For 1099 workers with stable income above the ACA subsidy range (roughly above $63,840 single or $132,000 family of four in 2026), a High Deductible Health Plan paired with a Health Savings Account often makes strong sense. The 2026 HDHP minimum deductible is $1,700 self-only or $3,400 family per IRS Rev. Proc. 2025-19. The 2026 HSA contribution limit is $4,400 self-only or $8,750 family. Contributions are pre-tax, growth is tax-free, and qualified withdrawal is tax-free, a triple tax advantage not available with standard plans. The risk: HDHPs have higher cost-sharing before the deductible, so workers with frequent medical needs or ongoing prescriptions may pay more out of pocket.
Do I qualify for Medicaid after going 1099?
Medicaid eligibility depends on your projected net self-employment income for 2026, not your previous W-2 salary. In the 40 expansion states plus DC, eligibility is based on income under 138% FPL: about $22,025 for a single person, $29,864 for two, $37,702 for three, and $45,540 for a family of four in 2026. Medicaid uses Modified Adjusted Gross Income and includes net self-employment earnings minus business deductions, so accurately projecting your net income matters. Medicaid is year-round with no enrollment deadline, so you can apply through your state Medicaid agency or at healthcare.gov at any time. In the 10 non-expansion states, income limits are much lower and most non-disabled adults without dependents do not qualify.
What is COBRA and when should a new 1099 worker use it?

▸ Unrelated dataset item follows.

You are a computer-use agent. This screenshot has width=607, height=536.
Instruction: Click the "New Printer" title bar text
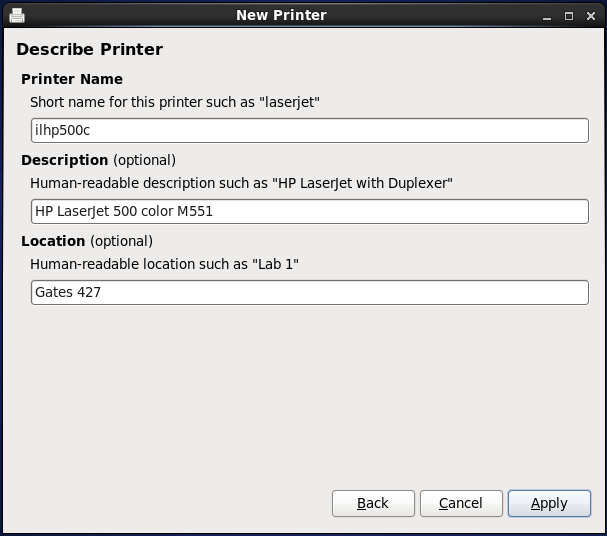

COBRA (Consolidated Omnibus Budget Reconciliation Act) allows you to continue your former employer's group health plan for 18 months (36 months in some cases, such as divorce) by paying 102% of the full premium, meaning you pay both the employer and employee share plus a 2% administration fee. For most workers, this triples to quintuples the previous paycheck deduction. For 2026, typical individual COBRA costs range from $450 to $900 per month and family COBRA from $1,200 to $2,800 per month. COBRA makes sense in two situations: you have ongoing treatment with a specialist not in any Marketplace network in your area, or you have met a large calendar-year deductible and want to avoid resetting it by switching plans. In virtually all other scenarios, the ACA Marketplace with subsidies or Medicaid will be less expensive.